■ TEXT SECTION
To perform preference alignment, the authors trained a new model $\phi$ and used a fixed reference (pre-trained DRUGFLOW) model $\theta$ for comparison. Only $\phi$ is optimized during training. For each data point $\mathcal{c}$, losses were computed for winning and losing samples: $L_c^w(\phi)$ and $L_c^l(\phi)$, where $L_c^w(\phi) := L_c(x^w, \phi)$ and $L_c^l(\phi) := L_c(x^l, \phi)$. These include the flow matching loss for coordinates and Markov bridge losses for atom and bond types. The same losses are also computed for the reference model $\theta$ for comparison.

The multi-domain preference alignment (MDPA) loss is defined as:

$$ L_{\text{MDPA}}(\phi) = - \log \sigma \left( - \beta_t \sum_c \lambda_c (\Delta_w^c - \Delta_l^c) \right) + \lambda_w L^w(\phi) + \lambda_l L^l(\phi) $$

where:

  • $\phi$: The new model being trained.
  • $\theta$: The fixed reference model.
  • $L_c^w(\phi)$, $L_c^l(\phi)$: Losses for winning and losing samples in domain $c$.
  • $\Delta_w^c = L_c^w(\phi) - L_c^w(\theta)$, $\Delta_l^c = L_c^l(\phi) - L_c^l(\theta)$: Per-domain improvements over the reference model.
  • $\lambda_c$: Weight for domain $c$.
  • $\lambda_w$, $\lambda_l$: Regularization weights for total winning and losing losses.
  • $\beta_t$: Temperature or scaling factor.
  • $\sigma$: Sigmoid function.

Regularization is applied through $L_w(\phi)$ and $L_l(\phi)$, which aggregate losses across domains for winning and losing samples, respectively.

■ DIRECTIVES
[a] From the passage on preference alignment, quote everything from "To perform preference" down to "fixed reference model.".
[b] Answer these questions using the passage on preference alignment:
(i) Which model serves as the fixed reference for comparison?
(ii) Which losses are computed for each data point besides the flow matching loss for coordinates?
(iii) What does $\sigma$ stand for in the MDPA loss?
[c] Continue the passage on preference alignment from the point where it stops.

Entries taken from a collection:
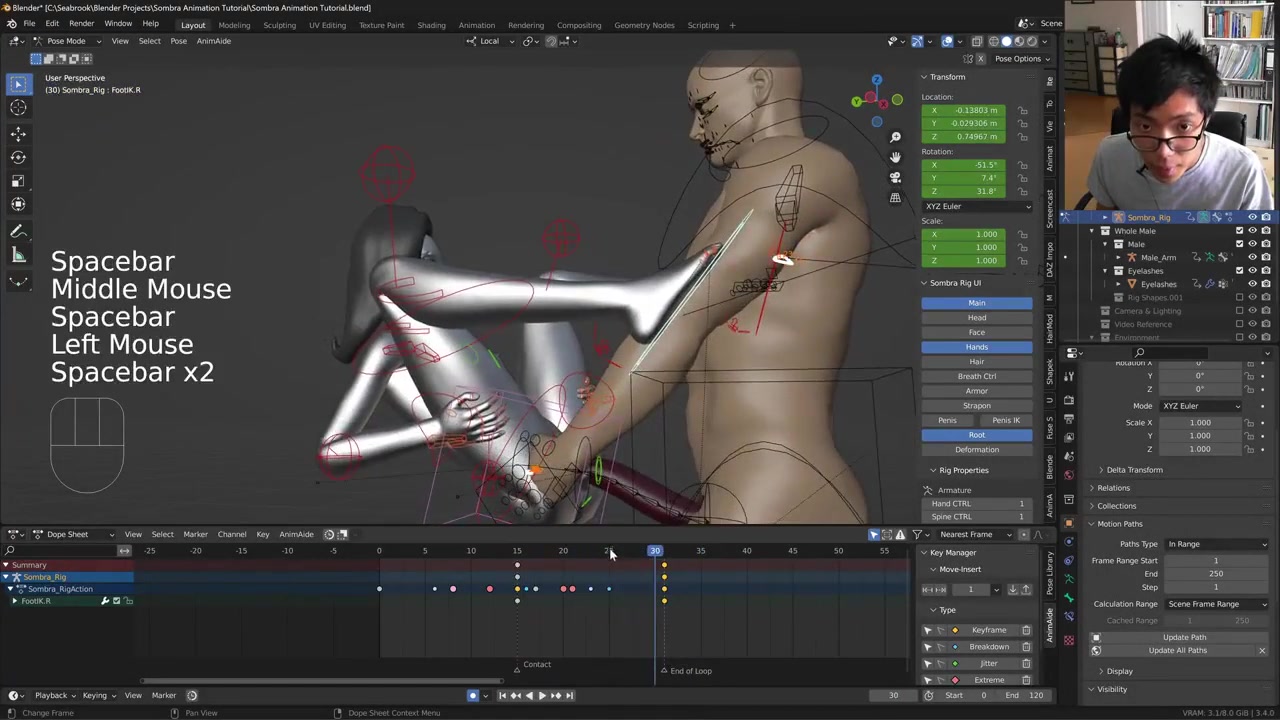Screen dimensions: 1280x720
Task: Toggle visibility of Male_Arm object
Action: click(x=1252, y=257)
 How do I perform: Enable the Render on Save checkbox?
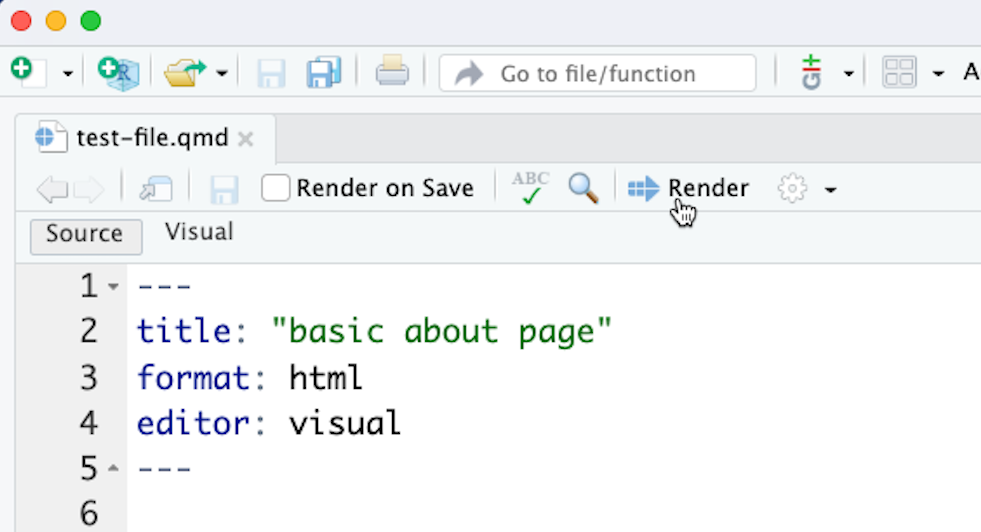click(276, 188)
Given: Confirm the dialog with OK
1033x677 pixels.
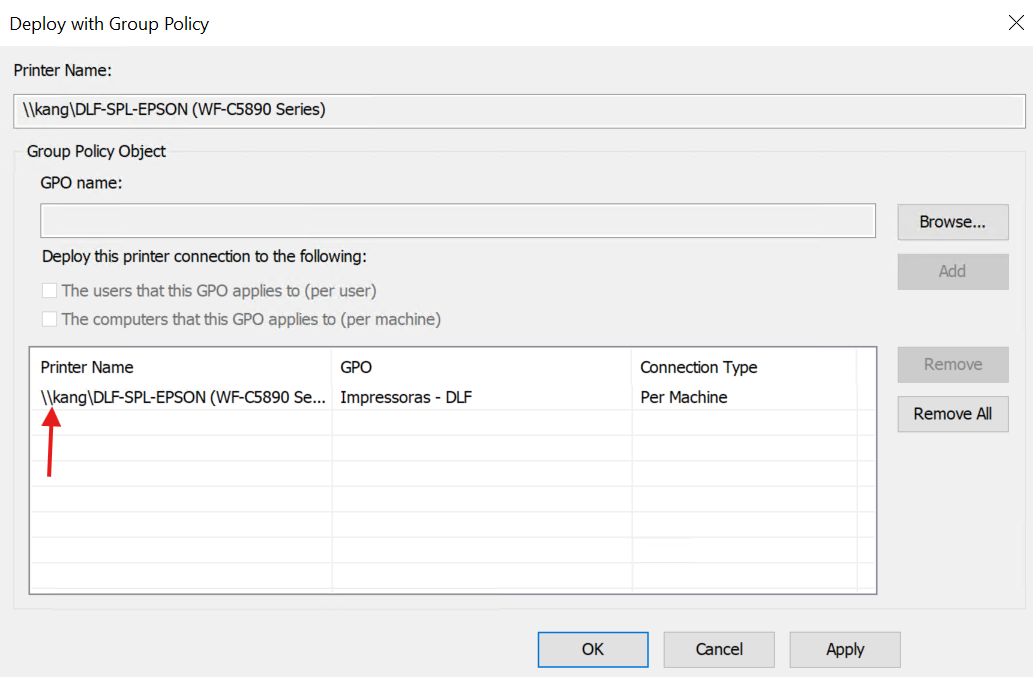Looking at the screenshot, I should [592, 649].
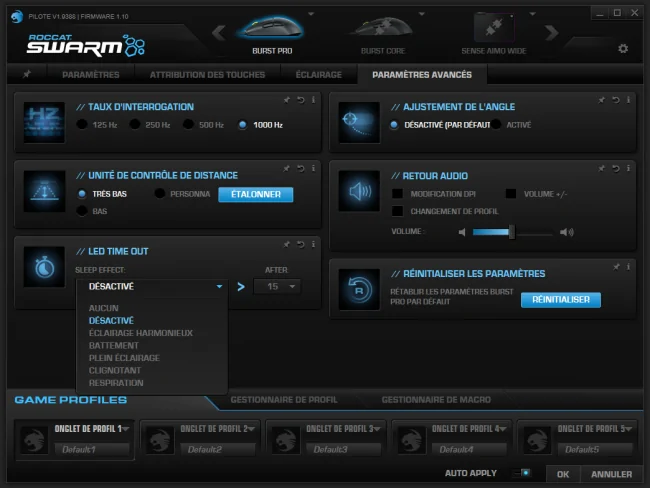Open the Gestionnaire de Macro tab
The height and width of the screenshot is (488, 650).
436,400
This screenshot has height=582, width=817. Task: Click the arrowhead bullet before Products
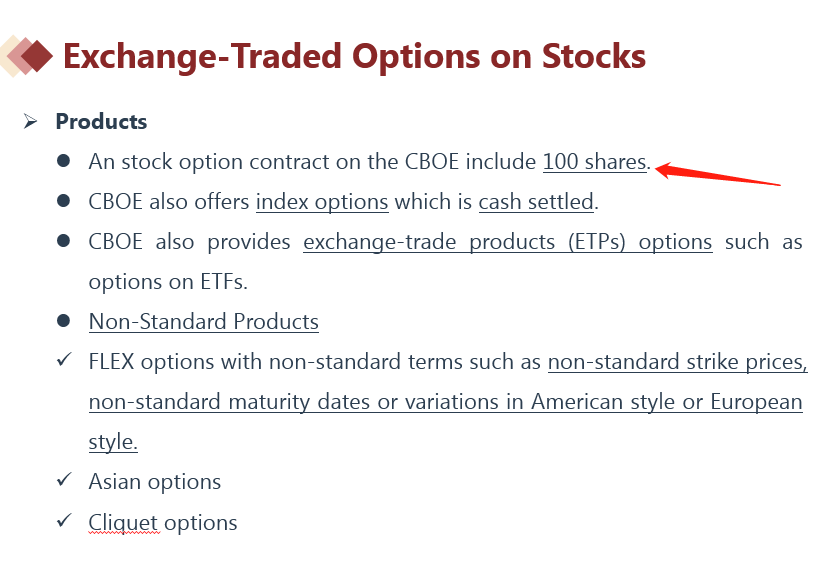[31, 121]
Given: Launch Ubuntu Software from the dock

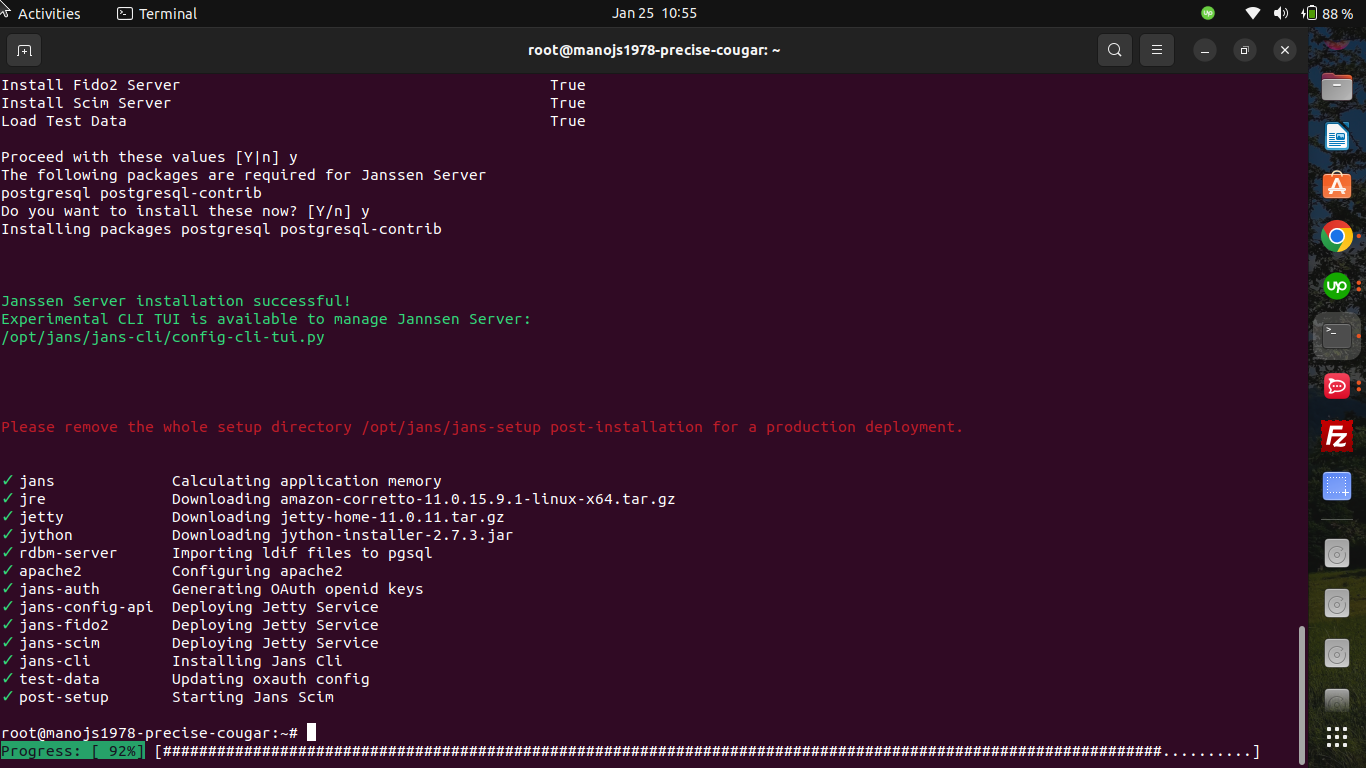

■ ANSWERS TO THE TASKS
[a]
To perform preference alignment, the authors trained a new model $\phi$ and used a fixed reference (pre-trained DRUGFLOW) model $\theta$ for comparison. Only $\phi$ is optimized during training. For each data point $\mathcal{c}$, losses were computed for winning and losing samples: $L_c^w(\phi)$ and $L_c^l(\phi)$, where $L_c^w(\phi) := L_c(x^w, \phi)$ and $L_c^l(\phi) := L_c(x^l, \phi)$. These include the flow matching loss for coordinates and Markov bridge losses for atom and bond types. The same losses are also computed for the reference model $\theta$ for comparison.

The multi-domain preference alignment (MDPA) loss is defined as:

$$ L_{\text{MDPA}}(\phi) = - \log \sigma \left( - \beta_t \sum_c \lambda_c (\Delta_w^c - \Delta_l^c) \right) + \lambda_w L^w(\phi) + \lambda_l L^l(\phi) $$

where:

  • $\phi$: The new model being trained.
  • $\theta$: The fixed reference model.

[b]
(i) The pre-trained DRUGFLOW model $\theta$.
(ii) Markov bridge losses for atom and bond types.
(iii) The sigmoid function.

[c]
Results

The authors evaluated the performance of the model in terms of learning the training data distribution and absolute metrics. The model’s ability to learn the distribution of the training data was assessed by measuring the proximity of the distribution of chemical property metrics in generated molecules to that of the training data.

As shown in Table 1 of the paper, DRUGFLOW outperformed other models in approximating the training data distribution based on metrics measuring the chemical and structural properties of 3D molecules. However, in terms of absolute metric values, the baseline models outperformed DRUGFLOW.

Metrics evaluation

During sampling, the model generates the molecular structure along with an uncertainty estimate. The uncertainty estimate detects out-of-distribution samples. As shown in Figure 2B, samples near the tail of the distribution had higher uncertainty compared to those around the mode. Uncertainty estimation also showed a negative correlation with binding affinity and a positive correlation with both the size of the generated molecules and structural clashes, as shown in Figures 2C,D below.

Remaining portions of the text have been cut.